Der Vegetarier war ein Sonderling, ein Außenseiter der Gesellschaft. An ihm haftete der Makel, sich einem zentralen Übereinkommen des vernünftigen Zusammenlebens zu widersetzen. Wer nicht wie alle anderen Fleisch aß, war womöglich auch sonst zu nichts Ordentlichem zu gebrauchen. Zahlreich waren die Anekdoten, die das berufliche Missgeschick dieses oder jenes Großonkels auf die in meiner Familie seit Generationen verbreitete Unfähigkeit, Tiere zu essen, zurückführten.
Das alles scheint lange her zu sein und ist doch erst seit Kurzem vorbei. Heute ist der Vegetarismus in jedem Sinn in der Mitte der Gesellschaft angekommen. Vegetarische Gaststätten gibt es überall in den Innenstadtvierteln, in Berlin hat erst kürzlich die erste vegetarische Mensa eröffnet. Es gibt viele Intellektuelle und Künstler, die sich für den Vegetarismus einsetzen. Und es gibt einen Vegetarismus-Chic in den besseren Kreisen. Der amerikanische Schriftsteller Jonathan Safran Foer veröffentlichte im Jahr 2010 ein viel diskutiertes Buch, das uns in schönster Offenheit dazu auffordert, am besten keine und am zweitbesten weniger Tiere zu essen. Alles schön und gut. Bleibt nur noch die Frage, ob wir Tiere überhaupt töten dürfen.

++++

> Arbeitsauftrag A: Gib alle nachfolgenden Datensätze zur Ortung sichtbarer Ziele Zeile für Zeile unverändert aus. Lass dabei die Bilder weg.
Die Datensätze haben mit dem Auszug nichts zu tun.

> Daten zur Ortung sichtbarer Ziele:

++++

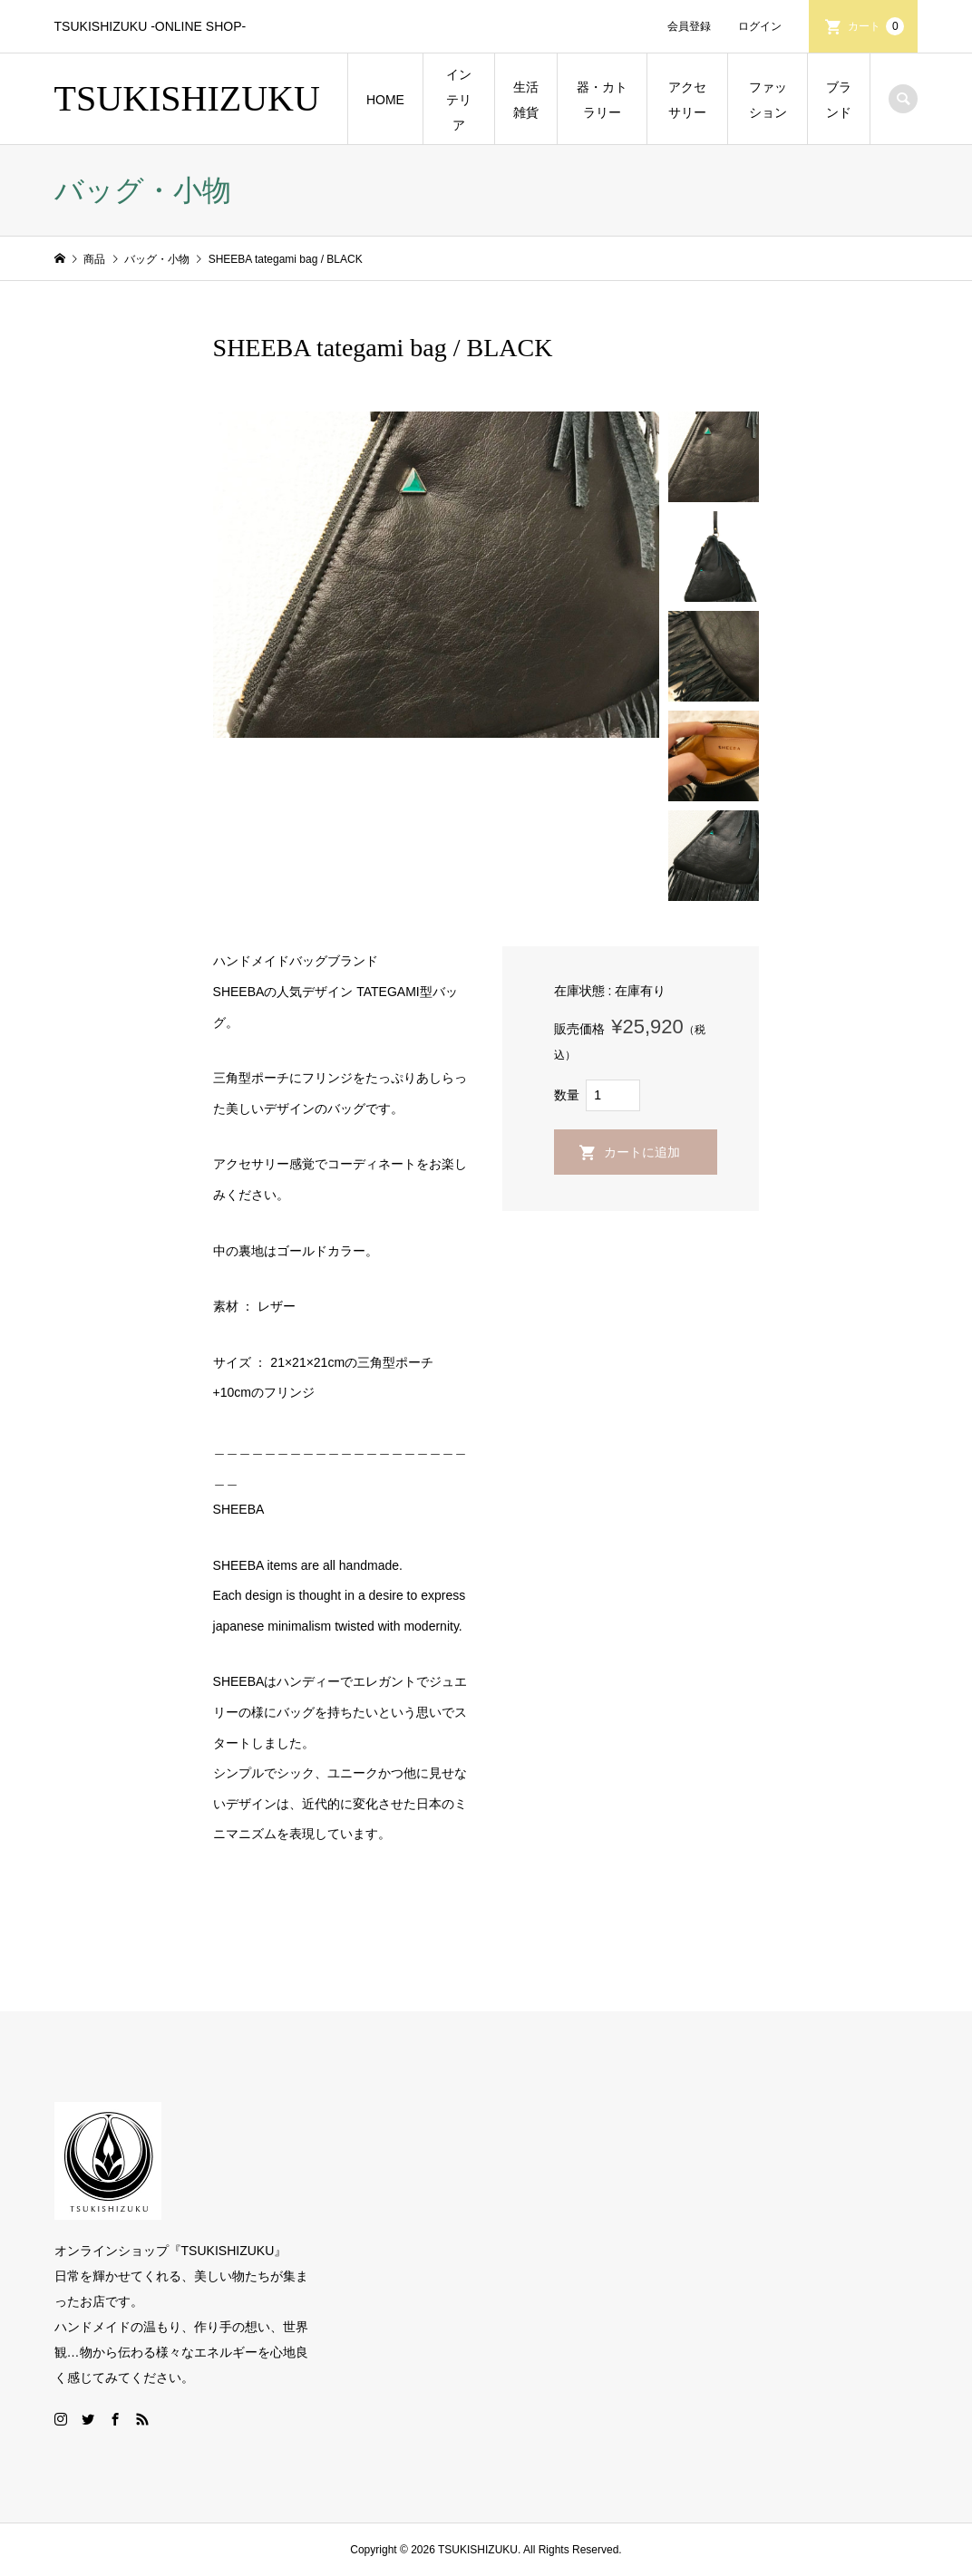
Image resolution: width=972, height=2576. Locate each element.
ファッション (768, 100)
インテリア (458, 99)
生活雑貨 (526, 100)
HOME (385, 99)
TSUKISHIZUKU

++++

> Arbeitsauftrag B: Was wurde laut dem Auszug über den Vegetarismus kürzlich in Berlin eröffnet?

> Ergebnis A:
Image resolution: width=972, height=2576. Locate each element.
ファッション (768, 100)
インテリア (458, 99)
生活雑貨 (526, 100)
HOME (385, 99)
TSUKISHIZUKU

> Ergebnis B: Die erste vegetarische Mensa.